Ex. Phillip Yancey book Soul Survivor, (pg. 22) the story of his childhood church and the decree the elders they gave those to stand guard so that blacks would not enter the church

They had a choice, we have a choice. They were being unbiblical. What is our intention? Do we want to bend the Bible to fit our ideals or be true to Him that he came for all people.

  1. Prayer Is Restored

Second, He re-establishes that the temple is a place of prayer. Verse 13:

“‘My house will be called a house of prayer…” vs. 13

Don’t miss this second point. Jesus reestablishes that this place is suppose to be a place where you come and pray.  Another reason to show up on Sunday is to pray. The religious leaders made prayer a requirement of repetition while Jesus makes it an issue of our heart-felt love of God

Most of us get the worship in giving, or the idea of coming together to sing, the idea of growing in God’s Word through a sermon, or even to have communion.  But what about prayer?  We should be coming here to pray, to seek God’s face, to be in communication with God and to spend time in prayer. Jesus makes his intention, prayer is talking to God. Don’t limit your prayer to your talking.  Think about this, your singing can be a prayer, your giving can be a prayer (of dependence), etc.

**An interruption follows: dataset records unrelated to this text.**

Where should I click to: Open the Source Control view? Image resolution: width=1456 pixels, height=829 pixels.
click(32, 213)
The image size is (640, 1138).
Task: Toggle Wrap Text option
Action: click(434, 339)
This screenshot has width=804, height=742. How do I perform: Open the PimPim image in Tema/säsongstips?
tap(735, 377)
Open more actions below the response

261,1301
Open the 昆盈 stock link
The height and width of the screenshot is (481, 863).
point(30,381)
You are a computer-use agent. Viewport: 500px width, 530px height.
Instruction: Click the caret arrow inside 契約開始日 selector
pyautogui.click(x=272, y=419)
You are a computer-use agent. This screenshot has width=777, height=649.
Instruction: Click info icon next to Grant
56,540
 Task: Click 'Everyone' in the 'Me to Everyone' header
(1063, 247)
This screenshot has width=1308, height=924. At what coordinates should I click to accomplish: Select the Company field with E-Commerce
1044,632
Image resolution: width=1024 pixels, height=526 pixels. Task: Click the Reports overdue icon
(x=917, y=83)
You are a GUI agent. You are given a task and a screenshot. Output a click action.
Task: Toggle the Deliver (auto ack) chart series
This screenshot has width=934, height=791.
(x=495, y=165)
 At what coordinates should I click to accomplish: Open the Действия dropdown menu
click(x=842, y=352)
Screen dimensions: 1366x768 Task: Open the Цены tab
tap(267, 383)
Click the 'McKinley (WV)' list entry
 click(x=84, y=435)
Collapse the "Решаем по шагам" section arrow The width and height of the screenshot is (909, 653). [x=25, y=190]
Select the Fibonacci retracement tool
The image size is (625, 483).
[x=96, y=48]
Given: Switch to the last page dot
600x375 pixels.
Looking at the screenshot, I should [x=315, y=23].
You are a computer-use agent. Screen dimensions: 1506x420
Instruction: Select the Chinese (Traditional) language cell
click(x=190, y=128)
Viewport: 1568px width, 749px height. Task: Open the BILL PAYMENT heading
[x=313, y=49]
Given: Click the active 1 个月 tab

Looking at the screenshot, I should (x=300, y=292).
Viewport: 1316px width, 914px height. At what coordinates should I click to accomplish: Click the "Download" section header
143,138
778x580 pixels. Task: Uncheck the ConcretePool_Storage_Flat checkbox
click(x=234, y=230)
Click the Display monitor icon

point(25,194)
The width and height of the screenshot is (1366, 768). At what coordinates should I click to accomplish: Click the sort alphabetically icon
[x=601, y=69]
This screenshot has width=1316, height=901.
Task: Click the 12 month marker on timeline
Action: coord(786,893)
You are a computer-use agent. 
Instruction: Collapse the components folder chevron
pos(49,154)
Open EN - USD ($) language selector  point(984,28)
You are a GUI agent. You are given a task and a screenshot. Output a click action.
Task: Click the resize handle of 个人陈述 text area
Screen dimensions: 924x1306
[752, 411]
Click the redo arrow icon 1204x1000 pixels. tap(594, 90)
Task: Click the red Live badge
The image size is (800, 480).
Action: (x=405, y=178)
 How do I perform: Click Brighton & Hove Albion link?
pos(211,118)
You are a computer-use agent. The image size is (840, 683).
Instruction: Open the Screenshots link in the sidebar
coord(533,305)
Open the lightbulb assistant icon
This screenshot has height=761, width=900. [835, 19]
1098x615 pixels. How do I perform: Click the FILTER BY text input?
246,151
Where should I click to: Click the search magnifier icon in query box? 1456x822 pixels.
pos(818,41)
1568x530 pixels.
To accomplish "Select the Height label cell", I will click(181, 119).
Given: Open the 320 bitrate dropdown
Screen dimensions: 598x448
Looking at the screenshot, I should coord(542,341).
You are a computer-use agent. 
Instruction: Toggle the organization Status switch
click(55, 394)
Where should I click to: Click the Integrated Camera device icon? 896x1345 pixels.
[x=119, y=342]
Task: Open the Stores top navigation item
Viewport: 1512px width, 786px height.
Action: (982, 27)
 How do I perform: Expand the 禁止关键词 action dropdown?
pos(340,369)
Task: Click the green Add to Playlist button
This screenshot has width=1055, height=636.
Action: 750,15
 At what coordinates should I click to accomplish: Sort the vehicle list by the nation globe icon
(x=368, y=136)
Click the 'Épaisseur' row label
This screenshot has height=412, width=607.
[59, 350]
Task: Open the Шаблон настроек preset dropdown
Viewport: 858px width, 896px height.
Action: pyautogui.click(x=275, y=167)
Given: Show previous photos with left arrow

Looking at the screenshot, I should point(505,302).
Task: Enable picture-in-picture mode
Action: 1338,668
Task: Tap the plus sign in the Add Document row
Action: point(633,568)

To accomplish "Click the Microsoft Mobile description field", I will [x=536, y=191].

  1. The Attitude Of Praise

Finally, Jesus reminds us that our attitude (or you could say your intention)  in coming through these doors is suppose to be one of praise. Verse 15:

“But when the chief priests and the teachers of the law saw the wonderful things he did and the children shouting in the temple courts, “Hosanna to the Son of David,” they were indignant.” vs. 15

See the kids got it. (They understood what church was about and the religious leaders didn’t) They saw what Jesus was doing and they just had to cry out. When do take a break from all the business of the week, the things that keep us running 100 mph and moving in all directions, when we stop and take some time to remember what God has done in our life and continues to do, we cry out in praise. He continues the thought in verse 16:

“Do you hear what these children are saying?” they asked him. “Yes,” replied Jesus, “have you never read, “‘From the lips of children and infants you, Lord, have called forth your praise’?” vs. 16

The leaders were upset they were praising in church.  Remember Jesus just came into town riding on a donkey and they crowds were praising him.  They knew he was something special and that he could do what no man could do.  So often we are so concerned about what we look like; instead, Jesus is saying what matters is what God thinks of you not what man thinks of you. These kids got and didn’t care that they weren’t following the man made laws of the religious leaders, they were going to give God glory.

Ex.  Are we more concerned about what others are thinking or about praising God? i.e raising our hands or standing when sing, the words we are using to pray, etc.

Looking Inward

Read quote from Phillip Yancey Soul Survivor p. 36 As the civil rights of people of color were changed to reflect what was right Yancey talks about how some people refused to change even thought the law had changed.  They were not going to treat people of color the right way. Yancey realized that and wrote this:

“The human heart, not the courtroom, was the supreme battleground.”

Wake up! Be intentional. The battleground is not the church. Your heart is.